There are three parts to this project. Firstly, we're trying to replicate and build on previous work in the area of protein interaction prediction. Secondly, applying various different supervised classification algorithms to this data as a machine learning exercise. Thirdly, Using this classification algorithm to build a weighted graph to see if the weighted graph can improve the performance of a community detection algorithm used at the University of Edinburgh.
For detailed information about the proposed project, look at the proposal.
Using the code
If you would like to repeat the weighting of the edges and community detection(and you have access to the data required), from start to finish:
- Run the Training and Test set generation notebook
- Run the Classifier Training notebook
- Run the Bayesian edge weighting notebook
- Run the Community Detection notebook
This assumes you have access to the extracted features. If you would like to repeat those, the notebooks required are referenced in the report's appendices.
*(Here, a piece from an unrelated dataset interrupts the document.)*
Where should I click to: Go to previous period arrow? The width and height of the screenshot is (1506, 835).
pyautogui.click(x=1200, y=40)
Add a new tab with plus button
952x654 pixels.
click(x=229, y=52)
The dedicated code that was written as part of this project.
This is mostly useful for accessing the various pre-extracted features, if you have access to the data.
Instructions on how to use it in general can be found in the ocbio.extract usage notes.
The other pieces of Python code in ocbio are not intended to be used directly - they are simply imported in
All that's required for most of this code is pylab and Scikit-learn. For a full list of all possible requirements and their versions look at the notebook on required packages
This project has completed. The report is available in the repository.